Due to a change in the site hosting audio, we have had to replace the audio player and only audio from 2017-2018 is currently available.

Sunday, November 21, 2010

Thank You (Luke 7.37-50)

Sermon by: Robert Austell
November 21, 2010
Some Music Used 
Good to me (Craig Musseau)
Choir - Look at the World (Rutter)
Now Thank We All our God (arr. R. Austell)
Thank You
Texts: Luke7:37-50

(download) **Sermon audio is also accessible as a free podcast in iTunes - search for "Good Shepherd Sermons or Robert Austell"**

Today is the third Sunday in a row that we have looked at this same text and story. We looked at the first three verses of chapter eight to talk about the meaning of Christian stewardship. We looked at the actions of the woman in the story last week and saw a vivid, living picture of consecration – setting aside one’s self materially, physically, emotionally, and spiritually for God’s purpose and presence.
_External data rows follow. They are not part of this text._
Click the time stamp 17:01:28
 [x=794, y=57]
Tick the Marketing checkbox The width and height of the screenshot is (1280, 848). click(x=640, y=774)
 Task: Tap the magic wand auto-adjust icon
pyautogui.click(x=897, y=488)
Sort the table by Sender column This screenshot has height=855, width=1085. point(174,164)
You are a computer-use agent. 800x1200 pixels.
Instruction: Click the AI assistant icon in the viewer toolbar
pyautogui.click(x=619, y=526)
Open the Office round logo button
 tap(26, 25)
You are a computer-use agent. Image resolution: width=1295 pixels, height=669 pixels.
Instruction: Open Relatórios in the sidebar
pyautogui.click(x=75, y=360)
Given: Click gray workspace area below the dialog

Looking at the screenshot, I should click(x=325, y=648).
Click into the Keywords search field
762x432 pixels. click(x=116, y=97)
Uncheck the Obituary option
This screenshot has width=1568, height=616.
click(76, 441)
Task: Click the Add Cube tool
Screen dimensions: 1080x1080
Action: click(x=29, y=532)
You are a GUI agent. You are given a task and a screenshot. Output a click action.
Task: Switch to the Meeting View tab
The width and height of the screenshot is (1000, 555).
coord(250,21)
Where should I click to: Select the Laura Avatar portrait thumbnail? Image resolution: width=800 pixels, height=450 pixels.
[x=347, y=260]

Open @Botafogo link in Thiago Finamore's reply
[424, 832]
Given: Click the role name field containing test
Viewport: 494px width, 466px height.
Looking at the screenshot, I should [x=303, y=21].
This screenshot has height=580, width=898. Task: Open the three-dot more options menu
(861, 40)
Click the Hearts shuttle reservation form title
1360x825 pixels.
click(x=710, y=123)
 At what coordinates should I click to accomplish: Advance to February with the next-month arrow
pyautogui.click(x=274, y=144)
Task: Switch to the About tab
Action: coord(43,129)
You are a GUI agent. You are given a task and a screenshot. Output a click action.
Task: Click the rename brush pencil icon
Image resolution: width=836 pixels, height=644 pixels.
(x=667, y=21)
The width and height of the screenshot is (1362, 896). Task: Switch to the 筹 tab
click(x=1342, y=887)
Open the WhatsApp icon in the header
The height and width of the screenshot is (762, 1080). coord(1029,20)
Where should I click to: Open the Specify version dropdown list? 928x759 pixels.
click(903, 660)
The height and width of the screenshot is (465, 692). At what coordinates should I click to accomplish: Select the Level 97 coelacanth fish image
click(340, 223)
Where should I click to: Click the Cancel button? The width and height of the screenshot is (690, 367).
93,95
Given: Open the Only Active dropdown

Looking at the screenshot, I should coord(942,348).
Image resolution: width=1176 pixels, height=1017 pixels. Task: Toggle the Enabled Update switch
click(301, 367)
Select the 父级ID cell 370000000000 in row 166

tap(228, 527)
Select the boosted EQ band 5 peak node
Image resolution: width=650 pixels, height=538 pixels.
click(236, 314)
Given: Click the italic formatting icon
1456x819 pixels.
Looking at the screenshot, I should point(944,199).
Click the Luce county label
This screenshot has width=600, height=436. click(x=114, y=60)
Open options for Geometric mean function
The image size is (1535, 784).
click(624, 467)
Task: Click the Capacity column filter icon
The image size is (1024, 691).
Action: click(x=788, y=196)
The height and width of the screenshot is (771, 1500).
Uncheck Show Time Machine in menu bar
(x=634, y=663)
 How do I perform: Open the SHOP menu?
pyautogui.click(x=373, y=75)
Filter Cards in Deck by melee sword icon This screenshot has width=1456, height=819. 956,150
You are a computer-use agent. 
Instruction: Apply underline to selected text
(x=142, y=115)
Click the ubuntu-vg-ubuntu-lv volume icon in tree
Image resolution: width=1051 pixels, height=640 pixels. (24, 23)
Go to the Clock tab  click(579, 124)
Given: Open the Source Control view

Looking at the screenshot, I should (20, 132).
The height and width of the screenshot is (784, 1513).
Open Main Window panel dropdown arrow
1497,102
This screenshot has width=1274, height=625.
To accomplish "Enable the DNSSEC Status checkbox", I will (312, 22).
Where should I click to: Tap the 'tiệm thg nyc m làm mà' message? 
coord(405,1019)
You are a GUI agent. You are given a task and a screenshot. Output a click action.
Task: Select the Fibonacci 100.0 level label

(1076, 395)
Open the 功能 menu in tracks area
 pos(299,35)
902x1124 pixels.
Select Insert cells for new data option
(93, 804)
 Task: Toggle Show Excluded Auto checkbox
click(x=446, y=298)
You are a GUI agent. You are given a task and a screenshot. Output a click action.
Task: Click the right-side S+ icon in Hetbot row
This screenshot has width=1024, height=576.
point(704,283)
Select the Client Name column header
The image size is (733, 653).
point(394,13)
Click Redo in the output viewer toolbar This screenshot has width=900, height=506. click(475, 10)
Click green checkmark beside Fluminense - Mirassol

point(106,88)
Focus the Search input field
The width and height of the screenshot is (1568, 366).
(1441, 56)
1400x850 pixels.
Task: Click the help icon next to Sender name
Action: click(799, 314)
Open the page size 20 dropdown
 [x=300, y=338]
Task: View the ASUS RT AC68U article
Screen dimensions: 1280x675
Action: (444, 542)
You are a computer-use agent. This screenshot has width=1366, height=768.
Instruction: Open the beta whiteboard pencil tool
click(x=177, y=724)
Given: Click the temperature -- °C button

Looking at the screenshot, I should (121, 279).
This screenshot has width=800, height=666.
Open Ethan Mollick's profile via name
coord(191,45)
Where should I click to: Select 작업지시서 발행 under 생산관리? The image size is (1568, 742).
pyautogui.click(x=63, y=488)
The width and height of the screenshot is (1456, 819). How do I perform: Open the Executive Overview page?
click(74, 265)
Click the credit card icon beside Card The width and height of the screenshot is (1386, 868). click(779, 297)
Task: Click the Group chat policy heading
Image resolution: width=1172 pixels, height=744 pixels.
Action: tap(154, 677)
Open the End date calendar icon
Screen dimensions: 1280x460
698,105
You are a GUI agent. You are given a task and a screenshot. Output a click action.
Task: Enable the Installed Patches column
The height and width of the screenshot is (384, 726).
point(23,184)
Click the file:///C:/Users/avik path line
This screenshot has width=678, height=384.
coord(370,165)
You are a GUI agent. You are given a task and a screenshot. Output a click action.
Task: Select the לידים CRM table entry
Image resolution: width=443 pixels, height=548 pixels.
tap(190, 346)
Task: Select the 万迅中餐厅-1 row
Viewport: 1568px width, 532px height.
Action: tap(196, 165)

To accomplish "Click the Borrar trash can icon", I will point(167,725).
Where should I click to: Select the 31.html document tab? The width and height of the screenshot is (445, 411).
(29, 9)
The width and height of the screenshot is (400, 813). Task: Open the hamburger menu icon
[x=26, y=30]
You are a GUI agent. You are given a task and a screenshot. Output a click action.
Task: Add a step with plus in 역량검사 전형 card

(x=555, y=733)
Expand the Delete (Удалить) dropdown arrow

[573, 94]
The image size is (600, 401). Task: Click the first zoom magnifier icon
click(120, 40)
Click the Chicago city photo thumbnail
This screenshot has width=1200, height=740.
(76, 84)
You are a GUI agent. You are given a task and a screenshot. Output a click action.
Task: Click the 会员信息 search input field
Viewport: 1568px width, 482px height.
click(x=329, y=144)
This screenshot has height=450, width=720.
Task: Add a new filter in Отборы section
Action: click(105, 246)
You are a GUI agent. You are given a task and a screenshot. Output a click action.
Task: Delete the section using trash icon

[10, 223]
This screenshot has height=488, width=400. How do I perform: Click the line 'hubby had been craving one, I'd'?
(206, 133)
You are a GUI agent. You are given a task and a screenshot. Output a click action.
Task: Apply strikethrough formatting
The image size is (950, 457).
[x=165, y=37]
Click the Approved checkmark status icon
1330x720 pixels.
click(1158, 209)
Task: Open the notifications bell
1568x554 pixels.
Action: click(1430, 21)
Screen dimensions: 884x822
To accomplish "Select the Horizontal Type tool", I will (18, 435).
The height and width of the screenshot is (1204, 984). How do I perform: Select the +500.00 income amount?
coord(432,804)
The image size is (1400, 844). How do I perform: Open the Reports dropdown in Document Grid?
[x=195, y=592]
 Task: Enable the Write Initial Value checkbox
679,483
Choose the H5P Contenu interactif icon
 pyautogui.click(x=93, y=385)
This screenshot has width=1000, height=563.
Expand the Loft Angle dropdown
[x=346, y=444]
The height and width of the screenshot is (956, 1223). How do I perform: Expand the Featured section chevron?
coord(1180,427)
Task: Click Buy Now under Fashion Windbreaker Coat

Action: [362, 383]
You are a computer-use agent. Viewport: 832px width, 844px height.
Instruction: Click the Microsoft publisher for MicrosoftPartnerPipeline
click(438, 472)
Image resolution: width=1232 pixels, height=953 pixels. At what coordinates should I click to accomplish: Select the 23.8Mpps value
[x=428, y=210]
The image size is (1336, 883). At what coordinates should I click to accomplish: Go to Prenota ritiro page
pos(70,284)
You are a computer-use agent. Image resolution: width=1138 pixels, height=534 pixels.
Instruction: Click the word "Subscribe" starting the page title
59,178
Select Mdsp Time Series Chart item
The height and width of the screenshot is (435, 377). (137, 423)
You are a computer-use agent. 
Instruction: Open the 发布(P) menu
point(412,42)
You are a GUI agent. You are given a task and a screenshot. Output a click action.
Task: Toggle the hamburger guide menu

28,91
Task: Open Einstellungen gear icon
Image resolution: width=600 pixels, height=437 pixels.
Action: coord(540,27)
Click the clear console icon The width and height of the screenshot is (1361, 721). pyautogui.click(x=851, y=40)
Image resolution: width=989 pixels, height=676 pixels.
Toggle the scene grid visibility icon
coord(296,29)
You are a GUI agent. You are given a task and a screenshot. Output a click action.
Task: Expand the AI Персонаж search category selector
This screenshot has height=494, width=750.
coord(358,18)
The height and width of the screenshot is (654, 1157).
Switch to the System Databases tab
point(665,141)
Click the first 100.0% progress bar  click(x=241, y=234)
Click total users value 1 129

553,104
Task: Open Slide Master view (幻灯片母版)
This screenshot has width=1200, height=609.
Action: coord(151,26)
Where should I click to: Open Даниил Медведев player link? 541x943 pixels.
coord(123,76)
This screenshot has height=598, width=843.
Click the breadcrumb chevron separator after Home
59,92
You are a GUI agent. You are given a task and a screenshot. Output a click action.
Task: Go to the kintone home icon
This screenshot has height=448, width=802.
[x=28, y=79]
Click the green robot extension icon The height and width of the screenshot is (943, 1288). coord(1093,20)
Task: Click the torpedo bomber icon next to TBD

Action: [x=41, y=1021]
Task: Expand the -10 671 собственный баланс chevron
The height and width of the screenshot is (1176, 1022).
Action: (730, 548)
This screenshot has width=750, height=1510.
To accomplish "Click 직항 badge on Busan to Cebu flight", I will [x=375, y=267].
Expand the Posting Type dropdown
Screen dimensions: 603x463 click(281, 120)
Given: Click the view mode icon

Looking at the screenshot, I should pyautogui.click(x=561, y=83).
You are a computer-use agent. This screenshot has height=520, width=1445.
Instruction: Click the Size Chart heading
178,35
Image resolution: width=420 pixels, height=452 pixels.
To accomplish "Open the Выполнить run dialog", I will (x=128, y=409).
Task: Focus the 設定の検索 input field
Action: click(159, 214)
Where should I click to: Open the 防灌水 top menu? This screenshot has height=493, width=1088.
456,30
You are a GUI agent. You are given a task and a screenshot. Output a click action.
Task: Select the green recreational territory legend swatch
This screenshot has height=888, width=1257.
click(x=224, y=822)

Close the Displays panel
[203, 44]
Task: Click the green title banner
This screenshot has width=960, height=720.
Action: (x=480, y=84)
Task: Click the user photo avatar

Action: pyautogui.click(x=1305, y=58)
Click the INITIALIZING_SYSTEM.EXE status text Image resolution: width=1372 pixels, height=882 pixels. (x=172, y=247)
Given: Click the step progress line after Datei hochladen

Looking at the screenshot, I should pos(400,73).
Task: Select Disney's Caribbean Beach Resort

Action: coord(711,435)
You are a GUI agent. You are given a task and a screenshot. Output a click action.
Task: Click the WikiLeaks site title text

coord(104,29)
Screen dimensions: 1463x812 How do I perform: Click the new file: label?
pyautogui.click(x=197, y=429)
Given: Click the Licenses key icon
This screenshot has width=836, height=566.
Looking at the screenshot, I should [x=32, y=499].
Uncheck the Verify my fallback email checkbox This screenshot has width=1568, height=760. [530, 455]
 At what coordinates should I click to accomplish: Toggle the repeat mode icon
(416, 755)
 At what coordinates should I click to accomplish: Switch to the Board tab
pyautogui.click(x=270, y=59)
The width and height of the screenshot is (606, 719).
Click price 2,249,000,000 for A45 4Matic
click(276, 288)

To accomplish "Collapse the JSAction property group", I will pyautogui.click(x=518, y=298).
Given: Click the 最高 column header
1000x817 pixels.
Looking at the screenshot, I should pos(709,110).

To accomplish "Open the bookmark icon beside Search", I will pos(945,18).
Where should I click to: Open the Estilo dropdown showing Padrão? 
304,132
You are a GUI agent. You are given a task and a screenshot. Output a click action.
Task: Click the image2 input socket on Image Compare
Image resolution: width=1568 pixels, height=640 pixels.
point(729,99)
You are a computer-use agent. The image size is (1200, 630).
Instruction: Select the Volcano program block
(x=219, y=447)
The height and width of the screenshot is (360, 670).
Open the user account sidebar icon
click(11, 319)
And we return to the same story one more time today to look at the theme of thankfulness, mindful that many of us will gather with family or friends this week, and hopeful that all of us will take time to give thanks to God for our many blessings.

Prophet, Teacher, and More

While I want to focus on Jesus’ parable in verses 41-43 today, it is important to note the layers of things going on in the larger context. So let me mention those and then we will return to the specific teaching of that parable.

Remember that the host at this dinner party is Simon the Pharisee, a religious leader who has invited Jesus over for a public meal, presumably to either show him off or show him up to other religious leaders and to other listeners-in. I noted last week that this particular type of dinner party, characterized by the reclining-style eating and the open house was designed so that people could listen in to the table conversation without being invited guests. So it was that the woman was able to enter the party.

Based on Simon addressing Jesus several times as ‘Rabbi’ or ‘teacher,’ we understand that Jesus was at least viewed as that. Following on the public ministry of John the Baptist as a latter-day prophet (see earlier in chapter seven), and Simon’s interior or under-the-breath thoughts to himself, there was some talk or speculation about Jesus being a prophet. Certainly later, and maybe even this early, there was also talk about him being more – a king or even the Messiah. This is too early in Jesus’ public ministry for all that to have developed fully, but there was certainly a let’s-check-him-out aspect to this dinner party.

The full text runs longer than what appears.